Article 18.1
Les parties signataires rappellent les dispositions légales suivantes : tout salarié doit bénéficier obligatoirement d'une visite médicale lors de la reprise du travail en cas, notamment :
– d'absence pour cause de maladie professionnelle ;
– d'absence d'au moins 30 jours pour cause d'accident du travail, de maladie ou d'accident non professionnel.

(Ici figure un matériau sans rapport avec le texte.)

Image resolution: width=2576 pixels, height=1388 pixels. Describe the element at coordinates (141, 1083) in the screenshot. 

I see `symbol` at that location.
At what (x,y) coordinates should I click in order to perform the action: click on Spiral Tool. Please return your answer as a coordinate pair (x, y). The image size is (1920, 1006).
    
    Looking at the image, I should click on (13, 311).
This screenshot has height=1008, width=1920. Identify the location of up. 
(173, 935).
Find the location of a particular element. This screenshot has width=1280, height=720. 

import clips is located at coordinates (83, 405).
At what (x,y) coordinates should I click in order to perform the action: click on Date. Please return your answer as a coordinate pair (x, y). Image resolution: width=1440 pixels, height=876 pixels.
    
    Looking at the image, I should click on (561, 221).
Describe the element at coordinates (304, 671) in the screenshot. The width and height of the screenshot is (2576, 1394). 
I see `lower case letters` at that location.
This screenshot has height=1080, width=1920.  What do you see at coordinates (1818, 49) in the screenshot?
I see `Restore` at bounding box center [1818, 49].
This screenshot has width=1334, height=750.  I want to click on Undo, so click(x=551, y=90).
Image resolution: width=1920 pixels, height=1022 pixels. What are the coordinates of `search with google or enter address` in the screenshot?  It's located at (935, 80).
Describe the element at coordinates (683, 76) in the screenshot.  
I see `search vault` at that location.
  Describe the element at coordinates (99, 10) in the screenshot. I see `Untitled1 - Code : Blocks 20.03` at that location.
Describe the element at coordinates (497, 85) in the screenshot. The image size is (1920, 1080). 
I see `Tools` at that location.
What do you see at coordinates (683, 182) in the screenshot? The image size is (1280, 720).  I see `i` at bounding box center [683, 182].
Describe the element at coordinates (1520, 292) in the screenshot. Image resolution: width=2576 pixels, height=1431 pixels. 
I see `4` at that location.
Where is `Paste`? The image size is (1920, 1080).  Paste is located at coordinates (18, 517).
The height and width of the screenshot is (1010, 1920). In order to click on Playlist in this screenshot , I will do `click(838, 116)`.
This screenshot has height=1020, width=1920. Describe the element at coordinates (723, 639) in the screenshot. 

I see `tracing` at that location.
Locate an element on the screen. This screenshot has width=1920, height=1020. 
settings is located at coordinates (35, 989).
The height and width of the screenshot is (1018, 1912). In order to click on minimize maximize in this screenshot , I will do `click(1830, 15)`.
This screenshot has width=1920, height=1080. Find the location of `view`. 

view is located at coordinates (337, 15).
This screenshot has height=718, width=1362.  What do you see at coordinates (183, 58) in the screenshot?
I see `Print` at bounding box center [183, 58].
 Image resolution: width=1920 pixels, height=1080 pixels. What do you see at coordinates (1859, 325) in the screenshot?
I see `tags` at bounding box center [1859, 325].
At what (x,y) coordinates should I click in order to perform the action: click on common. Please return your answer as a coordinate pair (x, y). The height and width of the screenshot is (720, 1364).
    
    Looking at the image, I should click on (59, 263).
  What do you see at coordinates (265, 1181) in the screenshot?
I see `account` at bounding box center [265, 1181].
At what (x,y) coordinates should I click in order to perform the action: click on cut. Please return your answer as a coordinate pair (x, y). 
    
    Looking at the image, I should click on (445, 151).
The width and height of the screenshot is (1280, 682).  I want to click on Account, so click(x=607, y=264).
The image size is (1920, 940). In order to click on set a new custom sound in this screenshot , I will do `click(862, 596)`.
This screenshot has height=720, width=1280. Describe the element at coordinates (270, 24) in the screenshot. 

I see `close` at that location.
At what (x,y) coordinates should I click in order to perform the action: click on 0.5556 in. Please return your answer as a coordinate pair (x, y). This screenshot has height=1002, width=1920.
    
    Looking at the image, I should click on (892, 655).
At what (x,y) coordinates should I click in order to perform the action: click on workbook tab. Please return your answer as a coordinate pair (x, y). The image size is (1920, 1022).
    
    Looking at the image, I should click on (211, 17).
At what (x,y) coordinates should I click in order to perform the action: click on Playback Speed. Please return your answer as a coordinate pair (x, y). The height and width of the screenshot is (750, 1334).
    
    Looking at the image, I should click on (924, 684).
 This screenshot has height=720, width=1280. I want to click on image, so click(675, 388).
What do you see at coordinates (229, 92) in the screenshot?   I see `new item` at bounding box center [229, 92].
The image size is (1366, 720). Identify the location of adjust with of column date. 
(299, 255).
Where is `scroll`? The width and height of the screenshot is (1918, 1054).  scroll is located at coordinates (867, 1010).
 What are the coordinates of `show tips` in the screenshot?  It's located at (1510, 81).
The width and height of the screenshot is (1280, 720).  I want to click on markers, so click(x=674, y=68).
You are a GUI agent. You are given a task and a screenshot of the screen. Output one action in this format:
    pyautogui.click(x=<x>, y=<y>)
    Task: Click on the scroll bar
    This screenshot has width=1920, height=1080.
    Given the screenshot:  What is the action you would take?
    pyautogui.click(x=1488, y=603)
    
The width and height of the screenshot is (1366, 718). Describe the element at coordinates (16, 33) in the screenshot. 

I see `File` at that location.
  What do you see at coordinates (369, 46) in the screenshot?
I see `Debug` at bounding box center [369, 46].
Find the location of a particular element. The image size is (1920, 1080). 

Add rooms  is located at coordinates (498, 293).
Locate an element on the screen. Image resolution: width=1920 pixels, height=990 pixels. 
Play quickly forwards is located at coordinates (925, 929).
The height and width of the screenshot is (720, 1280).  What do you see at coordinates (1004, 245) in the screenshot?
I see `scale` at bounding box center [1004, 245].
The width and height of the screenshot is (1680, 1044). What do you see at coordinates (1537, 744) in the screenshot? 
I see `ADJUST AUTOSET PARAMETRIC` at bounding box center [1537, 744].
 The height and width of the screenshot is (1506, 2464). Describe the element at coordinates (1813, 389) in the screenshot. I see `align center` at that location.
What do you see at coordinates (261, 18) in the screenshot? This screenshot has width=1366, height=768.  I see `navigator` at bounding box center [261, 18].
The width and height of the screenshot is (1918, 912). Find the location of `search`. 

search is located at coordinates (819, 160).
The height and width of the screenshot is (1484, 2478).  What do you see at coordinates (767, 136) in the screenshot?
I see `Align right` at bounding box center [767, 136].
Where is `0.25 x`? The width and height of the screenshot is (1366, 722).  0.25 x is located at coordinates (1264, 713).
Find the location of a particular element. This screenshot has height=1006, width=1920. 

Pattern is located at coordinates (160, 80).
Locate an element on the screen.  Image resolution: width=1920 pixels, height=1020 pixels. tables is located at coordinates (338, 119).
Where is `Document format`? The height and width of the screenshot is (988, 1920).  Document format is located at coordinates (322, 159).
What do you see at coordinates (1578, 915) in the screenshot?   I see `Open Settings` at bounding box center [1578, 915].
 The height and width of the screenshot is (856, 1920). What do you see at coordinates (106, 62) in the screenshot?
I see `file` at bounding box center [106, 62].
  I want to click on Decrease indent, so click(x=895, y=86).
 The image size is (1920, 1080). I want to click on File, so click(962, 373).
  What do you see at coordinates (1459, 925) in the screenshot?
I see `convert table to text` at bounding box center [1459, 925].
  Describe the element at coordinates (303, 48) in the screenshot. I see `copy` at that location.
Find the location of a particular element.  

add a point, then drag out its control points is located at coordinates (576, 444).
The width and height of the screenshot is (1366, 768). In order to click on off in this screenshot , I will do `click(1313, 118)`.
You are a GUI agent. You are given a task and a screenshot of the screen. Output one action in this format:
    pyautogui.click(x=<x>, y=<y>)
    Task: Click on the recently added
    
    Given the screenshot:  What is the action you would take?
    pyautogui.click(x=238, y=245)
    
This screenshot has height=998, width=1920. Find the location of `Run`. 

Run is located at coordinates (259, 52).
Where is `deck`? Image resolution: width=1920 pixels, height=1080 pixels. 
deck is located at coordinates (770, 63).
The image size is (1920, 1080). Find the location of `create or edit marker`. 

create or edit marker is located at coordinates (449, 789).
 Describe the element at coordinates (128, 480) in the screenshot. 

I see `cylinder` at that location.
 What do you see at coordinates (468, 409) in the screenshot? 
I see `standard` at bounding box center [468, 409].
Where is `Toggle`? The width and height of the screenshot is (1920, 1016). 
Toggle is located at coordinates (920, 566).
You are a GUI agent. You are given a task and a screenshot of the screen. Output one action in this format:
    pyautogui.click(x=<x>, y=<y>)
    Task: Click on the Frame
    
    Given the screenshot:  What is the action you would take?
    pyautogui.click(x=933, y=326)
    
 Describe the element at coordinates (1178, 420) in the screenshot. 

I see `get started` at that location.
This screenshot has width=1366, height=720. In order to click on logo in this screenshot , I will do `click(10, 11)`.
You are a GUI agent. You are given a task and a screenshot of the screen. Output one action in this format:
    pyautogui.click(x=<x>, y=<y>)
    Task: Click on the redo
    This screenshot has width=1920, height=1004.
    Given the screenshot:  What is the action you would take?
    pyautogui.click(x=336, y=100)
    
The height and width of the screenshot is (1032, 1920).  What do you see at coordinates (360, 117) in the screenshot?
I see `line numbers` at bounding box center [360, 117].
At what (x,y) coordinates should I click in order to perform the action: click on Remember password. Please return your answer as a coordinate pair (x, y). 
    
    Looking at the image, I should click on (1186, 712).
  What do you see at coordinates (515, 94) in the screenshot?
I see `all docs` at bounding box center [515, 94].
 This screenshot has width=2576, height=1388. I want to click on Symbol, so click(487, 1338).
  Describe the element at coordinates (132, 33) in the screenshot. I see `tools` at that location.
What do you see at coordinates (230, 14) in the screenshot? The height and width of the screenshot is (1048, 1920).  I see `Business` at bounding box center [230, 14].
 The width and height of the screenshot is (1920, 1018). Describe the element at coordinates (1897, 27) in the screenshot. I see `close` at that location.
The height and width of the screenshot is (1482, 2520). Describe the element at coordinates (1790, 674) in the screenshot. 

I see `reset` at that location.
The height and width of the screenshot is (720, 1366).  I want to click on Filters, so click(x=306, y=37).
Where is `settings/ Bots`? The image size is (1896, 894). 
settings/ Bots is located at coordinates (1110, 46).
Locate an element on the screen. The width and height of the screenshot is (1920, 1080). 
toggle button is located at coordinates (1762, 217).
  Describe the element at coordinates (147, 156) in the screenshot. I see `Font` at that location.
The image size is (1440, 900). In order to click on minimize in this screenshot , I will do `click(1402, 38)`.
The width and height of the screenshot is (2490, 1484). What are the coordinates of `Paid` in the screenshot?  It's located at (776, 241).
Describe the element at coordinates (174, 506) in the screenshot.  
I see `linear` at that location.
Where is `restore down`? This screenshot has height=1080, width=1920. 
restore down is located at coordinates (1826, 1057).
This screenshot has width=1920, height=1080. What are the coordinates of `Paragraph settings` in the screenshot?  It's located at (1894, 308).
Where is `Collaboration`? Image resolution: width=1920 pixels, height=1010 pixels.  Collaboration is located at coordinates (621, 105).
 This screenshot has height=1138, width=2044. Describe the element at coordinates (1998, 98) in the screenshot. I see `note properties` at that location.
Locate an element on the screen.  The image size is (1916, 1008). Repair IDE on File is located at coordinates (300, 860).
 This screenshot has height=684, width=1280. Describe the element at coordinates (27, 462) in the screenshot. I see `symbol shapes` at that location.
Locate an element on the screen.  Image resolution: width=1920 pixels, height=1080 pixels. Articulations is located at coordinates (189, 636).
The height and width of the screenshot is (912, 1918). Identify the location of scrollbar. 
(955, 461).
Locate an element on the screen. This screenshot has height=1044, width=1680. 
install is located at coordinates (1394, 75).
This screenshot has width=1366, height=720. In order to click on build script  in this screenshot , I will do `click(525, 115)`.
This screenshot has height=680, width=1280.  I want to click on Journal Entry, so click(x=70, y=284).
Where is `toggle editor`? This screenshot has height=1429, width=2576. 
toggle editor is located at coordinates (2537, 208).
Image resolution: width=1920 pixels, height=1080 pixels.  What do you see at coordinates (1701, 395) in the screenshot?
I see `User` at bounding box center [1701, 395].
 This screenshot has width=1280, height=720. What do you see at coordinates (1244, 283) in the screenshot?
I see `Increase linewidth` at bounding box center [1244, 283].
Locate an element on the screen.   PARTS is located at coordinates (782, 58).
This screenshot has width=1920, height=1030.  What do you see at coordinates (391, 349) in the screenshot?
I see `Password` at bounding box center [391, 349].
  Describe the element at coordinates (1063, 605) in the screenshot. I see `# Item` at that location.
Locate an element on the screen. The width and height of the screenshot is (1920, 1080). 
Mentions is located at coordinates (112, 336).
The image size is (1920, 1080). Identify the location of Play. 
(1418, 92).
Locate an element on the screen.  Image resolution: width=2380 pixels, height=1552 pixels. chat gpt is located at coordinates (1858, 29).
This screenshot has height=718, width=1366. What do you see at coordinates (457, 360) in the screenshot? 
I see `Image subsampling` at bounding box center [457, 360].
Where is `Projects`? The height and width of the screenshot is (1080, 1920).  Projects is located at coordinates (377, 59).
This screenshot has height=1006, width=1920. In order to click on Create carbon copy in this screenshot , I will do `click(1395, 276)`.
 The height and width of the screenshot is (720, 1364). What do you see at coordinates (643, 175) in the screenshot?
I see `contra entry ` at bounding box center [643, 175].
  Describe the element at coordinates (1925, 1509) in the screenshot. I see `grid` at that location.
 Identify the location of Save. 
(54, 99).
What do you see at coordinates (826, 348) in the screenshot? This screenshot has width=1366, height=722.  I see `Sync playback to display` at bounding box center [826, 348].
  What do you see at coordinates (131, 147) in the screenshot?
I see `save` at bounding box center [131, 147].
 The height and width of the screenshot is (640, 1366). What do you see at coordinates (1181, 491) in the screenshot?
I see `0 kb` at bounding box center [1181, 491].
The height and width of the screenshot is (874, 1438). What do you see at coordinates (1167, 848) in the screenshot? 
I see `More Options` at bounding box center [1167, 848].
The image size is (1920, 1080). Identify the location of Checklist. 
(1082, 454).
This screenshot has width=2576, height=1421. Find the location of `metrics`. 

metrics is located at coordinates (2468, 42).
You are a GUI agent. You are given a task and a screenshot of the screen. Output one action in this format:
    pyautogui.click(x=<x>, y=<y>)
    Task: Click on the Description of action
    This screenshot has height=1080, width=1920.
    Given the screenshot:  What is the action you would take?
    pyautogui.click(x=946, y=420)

La visite de reprise a pour objet :
– de vérifier si le poste de travail que doit reprendre le travailleur ou le poste de reclassement auquel il doit être affecté est compatible avec son état de santé ;
– d'examiner les propositions d'aménagement ou d'adaptation du poste repris par le travailleur ou de reclassement faites par l'employeur à la suite des préconisations émises, le cas échéant, par le médecin du travail lors de la visite de préreprise ;
– de préconiser l'aménagement, l'adaptation du poste ou le reclassement du travailleur ;
– d'émettre, le cas échéant, un avis d'inaptitude.
Les parties signataires du présent accord conviennent que ces dispositions ne sont pas adaptées à la situation des salariés intérimaires (à l'exception des salariés intérimaires titulaires d'un CDI) et peuvent difficilement être mises en œuvre par les ETT, dans la grande majorité des cas.
En effet, dans la plupart des cas, les salariés intérimaires ne sont plus en mission dans le délai de 8 jours dans lequel la visite doit être effectuée après la reprise du travail sur le poste qu'ils occupaient au moment de l'arrêt. Cela aboutit, dans les faits, à l'absence d'organisation d'une telle visite par les ETT, du fait de la rupture du lien contractuel.